Your goal – Please copy the part of the listing that opens with the line containing "Given: Toggle the VINYL mode on deck A" and closes with the line containing "click(x=1741, y=60)", swapping "Honey" for "Lemon" and changing nothing else. Give only those lines.

Dataset entries:
--- start ---
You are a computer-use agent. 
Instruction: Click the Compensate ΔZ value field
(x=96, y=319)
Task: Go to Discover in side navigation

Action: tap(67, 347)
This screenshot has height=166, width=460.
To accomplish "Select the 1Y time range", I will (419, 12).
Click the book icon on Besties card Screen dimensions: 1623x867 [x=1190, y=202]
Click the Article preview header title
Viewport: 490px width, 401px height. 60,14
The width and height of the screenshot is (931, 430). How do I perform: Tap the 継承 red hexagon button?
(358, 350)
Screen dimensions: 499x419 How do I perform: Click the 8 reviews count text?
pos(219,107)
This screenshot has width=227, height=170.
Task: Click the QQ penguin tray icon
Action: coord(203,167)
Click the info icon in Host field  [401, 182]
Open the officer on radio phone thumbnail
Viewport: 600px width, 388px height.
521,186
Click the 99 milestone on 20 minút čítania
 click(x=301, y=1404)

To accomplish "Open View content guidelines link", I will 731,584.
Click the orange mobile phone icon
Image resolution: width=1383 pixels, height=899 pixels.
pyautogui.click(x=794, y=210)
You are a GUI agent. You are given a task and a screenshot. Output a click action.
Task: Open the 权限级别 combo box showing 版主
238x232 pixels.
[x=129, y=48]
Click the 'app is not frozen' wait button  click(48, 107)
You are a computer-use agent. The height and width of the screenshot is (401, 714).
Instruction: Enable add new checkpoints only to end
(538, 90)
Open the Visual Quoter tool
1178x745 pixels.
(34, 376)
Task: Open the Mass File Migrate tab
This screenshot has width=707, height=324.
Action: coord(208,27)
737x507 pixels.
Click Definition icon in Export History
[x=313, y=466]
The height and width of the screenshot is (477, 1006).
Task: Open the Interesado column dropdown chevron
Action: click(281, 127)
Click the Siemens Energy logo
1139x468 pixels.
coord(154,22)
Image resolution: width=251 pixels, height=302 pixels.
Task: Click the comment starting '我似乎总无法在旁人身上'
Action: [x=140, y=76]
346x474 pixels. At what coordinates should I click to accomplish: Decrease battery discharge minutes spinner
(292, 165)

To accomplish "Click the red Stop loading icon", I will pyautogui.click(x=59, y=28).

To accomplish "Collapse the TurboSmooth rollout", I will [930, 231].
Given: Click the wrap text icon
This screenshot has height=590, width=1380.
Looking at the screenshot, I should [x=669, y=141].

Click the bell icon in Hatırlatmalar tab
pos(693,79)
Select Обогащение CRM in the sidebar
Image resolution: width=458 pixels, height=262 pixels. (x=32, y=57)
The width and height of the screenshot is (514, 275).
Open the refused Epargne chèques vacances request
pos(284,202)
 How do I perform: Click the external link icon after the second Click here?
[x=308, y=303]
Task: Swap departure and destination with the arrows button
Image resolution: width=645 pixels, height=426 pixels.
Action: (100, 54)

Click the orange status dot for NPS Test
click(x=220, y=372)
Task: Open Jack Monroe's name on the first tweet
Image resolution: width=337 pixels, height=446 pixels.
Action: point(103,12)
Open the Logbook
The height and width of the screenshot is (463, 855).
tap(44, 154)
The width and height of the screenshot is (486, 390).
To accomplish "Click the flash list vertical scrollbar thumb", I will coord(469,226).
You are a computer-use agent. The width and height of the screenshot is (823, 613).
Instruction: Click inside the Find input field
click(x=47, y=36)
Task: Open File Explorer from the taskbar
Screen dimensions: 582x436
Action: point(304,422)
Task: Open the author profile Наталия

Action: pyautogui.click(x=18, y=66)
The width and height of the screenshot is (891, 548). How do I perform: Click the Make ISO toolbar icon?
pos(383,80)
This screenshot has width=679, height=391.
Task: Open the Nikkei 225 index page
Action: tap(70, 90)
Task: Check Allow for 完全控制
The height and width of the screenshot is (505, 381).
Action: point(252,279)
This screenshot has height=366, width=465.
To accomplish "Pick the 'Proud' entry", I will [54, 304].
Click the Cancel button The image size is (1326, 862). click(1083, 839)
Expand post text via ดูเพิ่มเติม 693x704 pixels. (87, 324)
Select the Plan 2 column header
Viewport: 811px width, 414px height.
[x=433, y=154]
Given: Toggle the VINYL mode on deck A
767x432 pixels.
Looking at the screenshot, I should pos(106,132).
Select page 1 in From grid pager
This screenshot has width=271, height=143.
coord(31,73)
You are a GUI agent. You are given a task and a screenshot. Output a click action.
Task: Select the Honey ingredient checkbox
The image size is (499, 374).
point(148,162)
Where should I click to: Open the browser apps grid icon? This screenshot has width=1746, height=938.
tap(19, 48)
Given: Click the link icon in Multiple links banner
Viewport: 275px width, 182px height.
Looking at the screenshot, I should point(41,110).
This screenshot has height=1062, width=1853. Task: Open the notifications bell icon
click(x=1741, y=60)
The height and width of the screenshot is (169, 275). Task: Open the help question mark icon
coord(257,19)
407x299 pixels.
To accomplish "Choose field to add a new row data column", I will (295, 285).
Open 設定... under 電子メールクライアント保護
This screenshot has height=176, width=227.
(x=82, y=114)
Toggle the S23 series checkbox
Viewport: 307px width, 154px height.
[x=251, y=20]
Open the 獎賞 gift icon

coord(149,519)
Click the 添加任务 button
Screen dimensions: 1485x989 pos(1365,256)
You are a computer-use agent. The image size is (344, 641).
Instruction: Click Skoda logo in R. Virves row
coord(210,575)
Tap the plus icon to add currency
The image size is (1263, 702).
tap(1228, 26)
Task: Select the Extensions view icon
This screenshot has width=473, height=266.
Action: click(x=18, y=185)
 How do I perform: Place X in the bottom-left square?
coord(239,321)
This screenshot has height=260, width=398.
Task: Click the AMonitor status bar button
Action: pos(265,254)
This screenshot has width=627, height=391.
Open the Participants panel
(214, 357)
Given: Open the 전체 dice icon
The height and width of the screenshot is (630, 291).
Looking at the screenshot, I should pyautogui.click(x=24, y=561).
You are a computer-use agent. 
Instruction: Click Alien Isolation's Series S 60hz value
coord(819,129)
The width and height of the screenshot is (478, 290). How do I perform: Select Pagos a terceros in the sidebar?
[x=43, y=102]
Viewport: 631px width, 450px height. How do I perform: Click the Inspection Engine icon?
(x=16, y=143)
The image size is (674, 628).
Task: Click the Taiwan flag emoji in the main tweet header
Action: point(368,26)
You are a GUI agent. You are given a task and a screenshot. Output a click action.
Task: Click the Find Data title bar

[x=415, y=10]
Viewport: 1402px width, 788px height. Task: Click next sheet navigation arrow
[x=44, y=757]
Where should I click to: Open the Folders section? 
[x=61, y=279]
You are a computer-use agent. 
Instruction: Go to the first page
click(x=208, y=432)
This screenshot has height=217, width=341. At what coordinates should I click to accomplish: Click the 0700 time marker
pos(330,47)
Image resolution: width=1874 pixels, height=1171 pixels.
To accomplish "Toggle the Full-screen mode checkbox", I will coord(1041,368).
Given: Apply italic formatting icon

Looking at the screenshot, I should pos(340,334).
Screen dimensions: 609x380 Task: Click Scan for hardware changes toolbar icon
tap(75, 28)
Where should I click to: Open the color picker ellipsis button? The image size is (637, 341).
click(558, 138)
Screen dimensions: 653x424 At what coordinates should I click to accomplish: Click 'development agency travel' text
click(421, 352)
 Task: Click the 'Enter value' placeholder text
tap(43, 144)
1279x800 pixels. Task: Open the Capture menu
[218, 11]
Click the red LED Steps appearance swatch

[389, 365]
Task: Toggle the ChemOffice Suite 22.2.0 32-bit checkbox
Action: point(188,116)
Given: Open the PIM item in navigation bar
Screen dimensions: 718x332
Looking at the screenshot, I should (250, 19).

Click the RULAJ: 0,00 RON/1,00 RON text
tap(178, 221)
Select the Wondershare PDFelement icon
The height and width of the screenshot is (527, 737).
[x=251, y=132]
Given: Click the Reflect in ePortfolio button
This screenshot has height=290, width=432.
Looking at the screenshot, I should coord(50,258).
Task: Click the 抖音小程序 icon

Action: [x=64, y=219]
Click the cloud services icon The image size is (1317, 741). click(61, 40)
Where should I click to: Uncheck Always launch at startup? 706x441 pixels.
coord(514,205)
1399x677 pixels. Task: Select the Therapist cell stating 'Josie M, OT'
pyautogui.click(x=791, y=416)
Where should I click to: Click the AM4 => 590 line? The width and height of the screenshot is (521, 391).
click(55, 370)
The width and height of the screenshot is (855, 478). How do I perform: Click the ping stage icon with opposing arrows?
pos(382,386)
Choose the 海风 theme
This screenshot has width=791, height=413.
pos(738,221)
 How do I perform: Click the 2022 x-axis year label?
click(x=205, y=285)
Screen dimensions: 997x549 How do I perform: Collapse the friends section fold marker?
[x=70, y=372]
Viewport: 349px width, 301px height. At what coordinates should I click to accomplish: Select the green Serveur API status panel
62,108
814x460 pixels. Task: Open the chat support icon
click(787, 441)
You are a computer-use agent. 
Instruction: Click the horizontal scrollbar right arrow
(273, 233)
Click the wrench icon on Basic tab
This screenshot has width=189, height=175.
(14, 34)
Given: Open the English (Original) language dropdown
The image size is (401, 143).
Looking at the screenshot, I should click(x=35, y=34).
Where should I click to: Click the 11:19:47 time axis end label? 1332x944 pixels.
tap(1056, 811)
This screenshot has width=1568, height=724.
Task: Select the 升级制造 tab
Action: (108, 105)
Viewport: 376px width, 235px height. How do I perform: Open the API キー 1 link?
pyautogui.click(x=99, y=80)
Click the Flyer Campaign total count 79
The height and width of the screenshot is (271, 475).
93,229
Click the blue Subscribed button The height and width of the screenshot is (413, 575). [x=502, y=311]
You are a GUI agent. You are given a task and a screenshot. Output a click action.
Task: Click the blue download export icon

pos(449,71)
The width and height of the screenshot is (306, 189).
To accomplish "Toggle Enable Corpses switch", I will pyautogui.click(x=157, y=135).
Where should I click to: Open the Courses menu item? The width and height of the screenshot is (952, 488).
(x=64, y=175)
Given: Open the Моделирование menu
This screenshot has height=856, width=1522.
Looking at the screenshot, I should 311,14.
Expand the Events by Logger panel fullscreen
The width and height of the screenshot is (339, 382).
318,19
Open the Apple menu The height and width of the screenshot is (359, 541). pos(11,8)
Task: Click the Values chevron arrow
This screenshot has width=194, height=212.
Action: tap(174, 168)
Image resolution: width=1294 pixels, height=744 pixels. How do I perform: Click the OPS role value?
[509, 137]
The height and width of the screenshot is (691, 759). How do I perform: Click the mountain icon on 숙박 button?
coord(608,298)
--- end ---
Response –
Given: Toggle the VINYL mode on deck A
767x432 pixels.
Looking at the screenshot, I should pos(106,132).
Select page 1 in From grid pager
This screenshot has width=271, height=143.
coord(31,73)
You are a GUI agent. You are given a task and a screenshot. Output a click action.
Task: Select the Lemon ingredient checkbox
The image size is (499, 374).
point(148,162)
Where should I click to: Open the browser apps grid icon? This screenshot has width=1746, height=938.
tap(19, 48)
Given: Click the link icon in Multiple links banner
Viewport: 275px width, 182px height.
Looking at the screenshot, I should point(41,110).
This screenshot has height=1062, width=1853. Task: Open the notifications bell icon
click(x=1741, y=60)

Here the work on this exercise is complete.